• What is expected
Locate each line in the listing below that contains the word "classes", matching case exactly, and copy those lines out in full.

[Document and screenshot pointing entries]
%%

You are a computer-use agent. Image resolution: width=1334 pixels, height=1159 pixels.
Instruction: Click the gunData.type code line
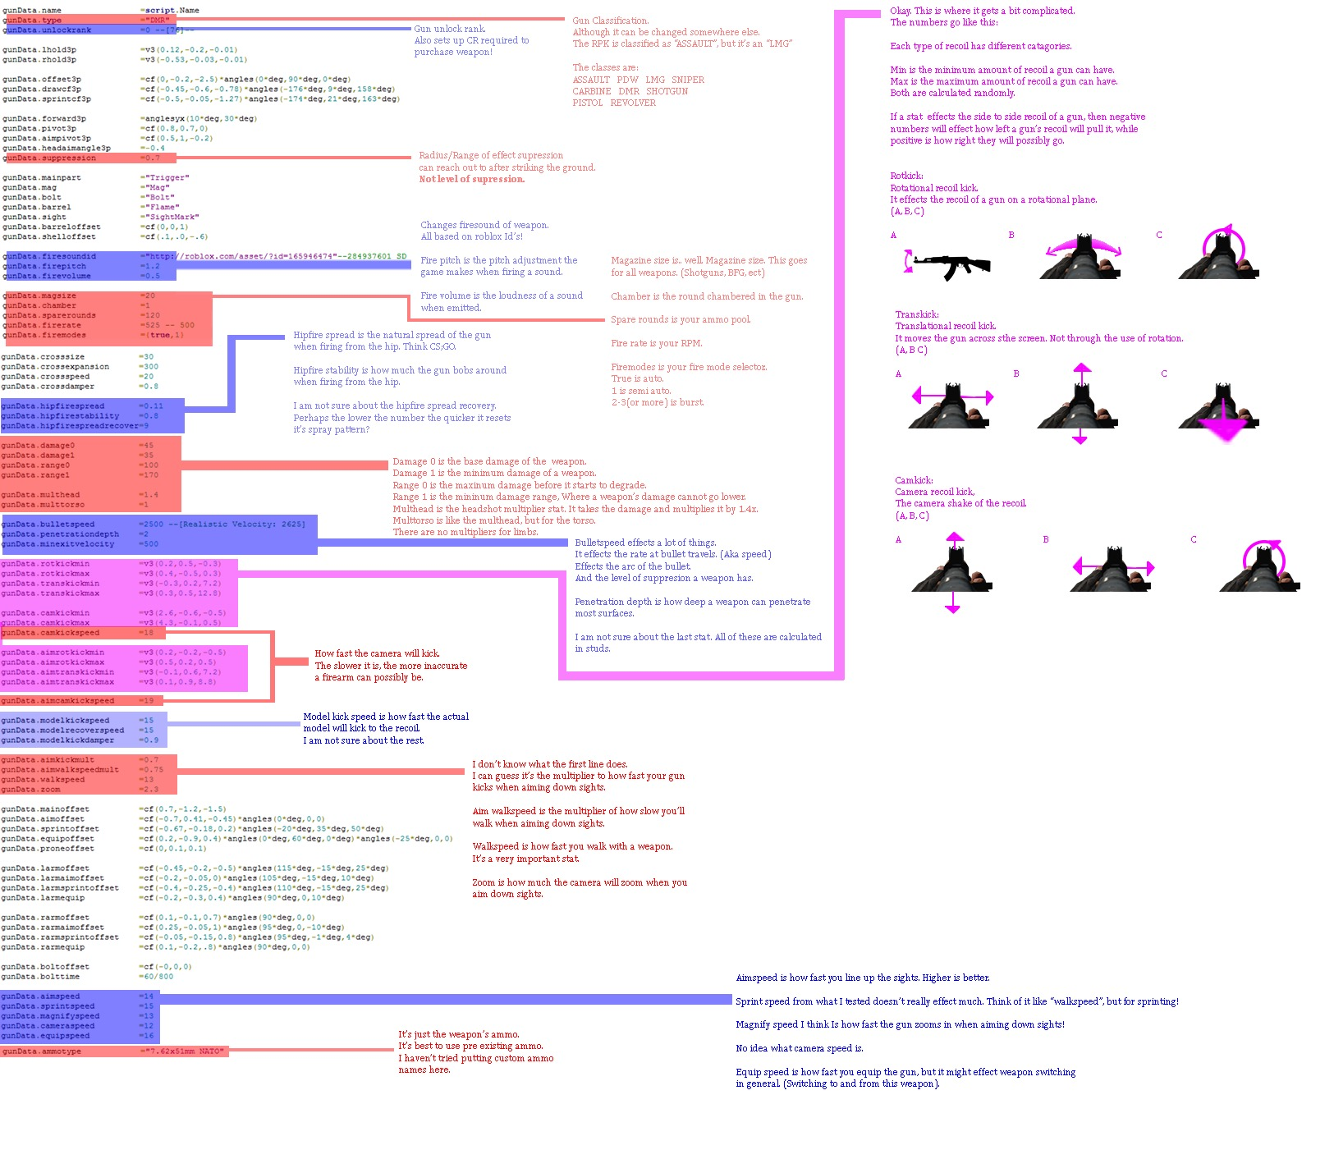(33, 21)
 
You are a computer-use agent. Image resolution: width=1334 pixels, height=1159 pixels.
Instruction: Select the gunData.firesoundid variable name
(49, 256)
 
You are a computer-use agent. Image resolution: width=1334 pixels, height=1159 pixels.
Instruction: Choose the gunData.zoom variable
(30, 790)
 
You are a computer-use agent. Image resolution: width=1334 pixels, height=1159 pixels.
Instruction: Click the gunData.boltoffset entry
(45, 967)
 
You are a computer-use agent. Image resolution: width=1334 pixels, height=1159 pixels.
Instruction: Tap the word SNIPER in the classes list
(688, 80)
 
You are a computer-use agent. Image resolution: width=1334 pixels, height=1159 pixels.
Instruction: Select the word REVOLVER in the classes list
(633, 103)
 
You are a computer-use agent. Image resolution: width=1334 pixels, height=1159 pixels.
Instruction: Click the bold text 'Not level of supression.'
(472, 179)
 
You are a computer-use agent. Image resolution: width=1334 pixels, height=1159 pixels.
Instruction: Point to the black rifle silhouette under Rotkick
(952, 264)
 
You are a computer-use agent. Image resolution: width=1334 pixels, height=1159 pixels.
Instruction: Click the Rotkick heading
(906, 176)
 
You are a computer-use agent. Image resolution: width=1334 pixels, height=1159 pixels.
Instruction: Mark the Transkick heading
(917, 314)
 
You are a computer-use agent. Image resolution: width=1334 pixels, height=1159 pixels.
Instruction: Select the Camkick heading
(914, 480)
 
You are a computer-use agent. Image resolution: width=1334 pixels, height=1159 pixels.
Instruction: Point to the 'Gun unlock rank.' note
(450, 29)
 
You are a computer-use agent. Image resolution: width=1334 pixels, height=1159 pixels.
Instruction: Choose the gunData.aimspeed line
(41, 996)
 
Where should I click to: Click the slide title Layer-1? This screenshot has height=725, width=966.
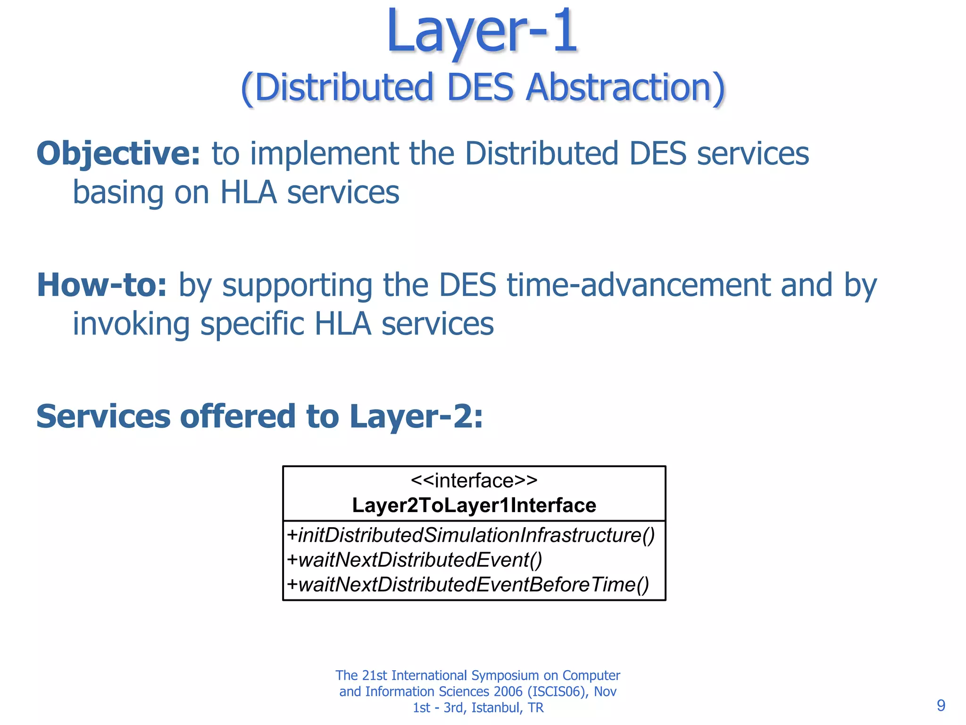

%%

• Result of the task
Instruction: Tap the word SNIPER in the classes list
Instruction: Select the word REVOLVER in the classes list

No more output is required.